━━ EXCERPT PROVIDED

  • SilouanSilouan Veteran
    Thank you for bringing that up @federica, as it certainly wasn't my intention to imply that cell memory proves the presence of the soul. That was poor writing on my part for sure.

    The mind that is concerned with spiritual things is very different from one that is carnal and clings to the earth. Perceiving the presence of the soul or mind doesn't start from the physical and then work inward, but rather the opposite. Spiritual perception requires the faculty of intelligence or nous, not our normal idea of intelligence, to be purified through ascetic practice.

    Also, I may be a simpleton, and don't have extensive scientific knowledge, but I do know this. I no longer, in blind faith, accept what our institutions promote in the name of science just because they say so, particularly new discoveries, because it changes and there are many contrary points of view that we typically aren't exposed to, so I have a healthy dose of skepticism there. Even the document I linked has varying view points despite a common understanding of the basic premise.

    However, my main point is that Buddhism and Christianity each have understood a certain relationship between body and mind respectively in their traditions centuries before it began to be explored in science, and actually for my part I have no need to question the laws of nature perceptible to science since they may be seen as manifestations of the logoi of created things, and I know those laws and scientific thoughts are always moving, so I’m not too attached to them anyway.
  • footiamfootiam Veteran
    The heart always has a memory. My foot, too!
  • With my sceptical hat on, I would take stories about retained memories from donated organs with a large pinch of salt. Such stories are very easy to fabricate (or at least fit the facts to what you'd like to believe) and difficult to disprove in retrospect.

    However, I've long felt that one major purpose of our brain and the higher functions of thought is to rationalise the decisions and behaviour that deeper parts of our sub-consciousness (perhaps extending outside of the brain itself) have already made, or about to do. We take a step, eat some food or react to someone/something and then decide on the reasons why we did that, all often without any active thought preceding it. Which comes first, action or thought? The answer seems obvious, but is it always?

    Given that our nervous system extends from the brain to every part of our body and we don't understand what thought specifically is, maybe there is more to our thoughts and identity than the just brain tissue in our heads?
    SilouanMaryAnne
  • OK, let's not get too far out here. The body is a huge web of neurons of course. That's how the brain coordinates and controls this walking mass of muscle and organs. However, when an organ is transplanted like a heart, the doctor connects the blood supply and the nerves remain cut off. This means the replacement heart beats at a constant rate, unlike our home grown heart. Neither does the transplanted heart send pain signals to the brain now. These motor and sensory neurons are not memory storage but even if they were, they do not reach out and communicate across the destroyed connections to our brain. The heart neurons have one purpose, and that's to coordinate and keep the heart beating.

    But yes, it's not that we have a brain with a spinal cord and a separate body. Neurons are woven into every bit of our body and the brain can do miraculous things with our cellular process.
    Silouan
  • Cinorjer said:

    OK, let's not get too far out here. The body is a huge web of neurons of course. That's how the brain coordinates and controls this walking mass of muscle and organs. However, when an organ is transplanted like a heart, the doctor connects the blood supply and the nerves remain cut off. This means the replacement heart beats at a constant rate, unlike our home grown heart. Neither does the transplanted heart send pain signals to the brain now. These motor and sensory neurons are not memory storage but even if they were, they do not reach out and communicate across the destroyed connections to our brain. The heart neurons have one purpose, and that's to coordinate and keep the heart beating.

    In younger patients reinnervation is possible.
━━━━
━━ DATA LISTING
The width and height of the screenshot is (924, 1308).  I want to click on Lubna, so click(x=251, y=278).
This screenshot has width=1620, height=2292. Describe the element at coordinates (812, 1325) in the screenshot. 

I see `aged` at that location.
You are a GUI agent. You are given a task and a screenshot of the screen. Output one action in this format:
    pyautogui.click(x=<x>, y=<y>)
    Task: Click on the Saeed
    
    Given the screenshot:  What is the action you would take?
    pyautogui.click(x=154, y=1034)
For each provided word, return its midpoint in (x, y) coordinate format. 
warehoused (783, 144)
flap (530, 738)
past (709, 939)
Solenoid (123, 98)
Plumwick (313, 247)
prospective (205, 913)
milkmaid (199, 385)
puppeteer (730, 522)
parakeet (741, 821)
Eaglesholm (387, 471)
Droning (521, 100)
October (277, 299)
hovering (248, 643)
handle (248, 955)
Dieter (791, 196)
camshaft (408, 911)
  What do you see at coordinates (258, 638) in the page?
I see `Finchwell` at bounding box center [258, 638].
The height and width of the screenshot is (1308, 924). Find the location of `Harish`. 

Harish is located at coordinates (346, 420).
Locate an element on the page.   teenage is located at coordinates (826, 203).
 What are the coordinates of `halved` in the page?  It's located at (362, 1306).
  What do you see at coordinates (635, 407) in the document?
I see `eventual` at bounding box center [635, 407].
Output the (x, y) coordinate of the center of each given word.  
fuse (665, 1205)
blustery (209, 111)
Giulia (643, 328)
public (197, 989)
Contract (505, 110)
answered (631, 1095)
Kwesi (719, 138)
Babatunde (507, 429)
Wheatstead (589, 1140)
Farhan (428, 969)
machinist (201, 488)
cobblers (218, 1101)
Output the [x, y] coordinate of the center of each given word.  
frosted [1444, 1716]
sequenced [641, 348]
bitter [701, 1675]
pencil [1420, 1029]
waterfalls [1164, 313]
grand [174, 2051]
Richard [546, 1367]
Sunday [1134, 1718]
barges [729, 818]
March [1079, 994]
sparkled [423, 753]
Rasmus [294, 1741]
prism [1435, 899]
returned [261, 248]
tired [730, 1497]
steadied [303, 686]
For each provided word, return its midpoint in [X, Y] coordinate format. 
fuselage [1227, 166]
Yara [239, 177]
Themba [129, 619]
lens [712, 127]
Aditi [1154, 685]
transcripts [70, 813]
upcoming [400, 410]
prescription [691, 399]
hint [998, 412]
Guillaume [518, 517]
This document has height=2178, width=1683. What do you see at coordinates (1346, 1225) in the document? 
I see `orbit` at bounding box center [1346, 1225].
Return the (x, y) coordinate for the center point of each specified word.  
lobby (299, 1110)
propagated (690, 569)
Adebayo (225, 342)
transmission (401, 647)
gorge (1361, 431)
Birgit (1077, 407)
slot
━━━━
▸ PROBLEM A: In the forum thread, what is said to happen to the nerves when a heart is transplanted?
▸ PROBLEM B: Reproduce everything in the forum thread from "The mind that" down to "the basic premise.".

▸ SOLUTION A: The doctor connects the blood supply, and the nerves remain cut off.

▸ SOLUTION B:
The mind that is concerned with spiritual things is very different from one that is carnal and clings to the earth. Perceiving the presence of the soul or mind doesn't start from the physical and then work inward, but rather the opposite. Spiritual perception requires the faculty of intelligence or nous, not our normal idea of intelligence, to be purified through ascetic practice.

    Also, I may be a simpleton, and don't have extensive scientific knowledge, but I do know this. I no longer, in blind faith, accept what our institutions promote in the name of science just because they say so, particularly new discoveries, because it changes and there are many contrary points of view that we typically aren't exposed to, so I have a healthy dose of skepticism there. Even the document I linked has varying view points despite a common understanding of the basic premise.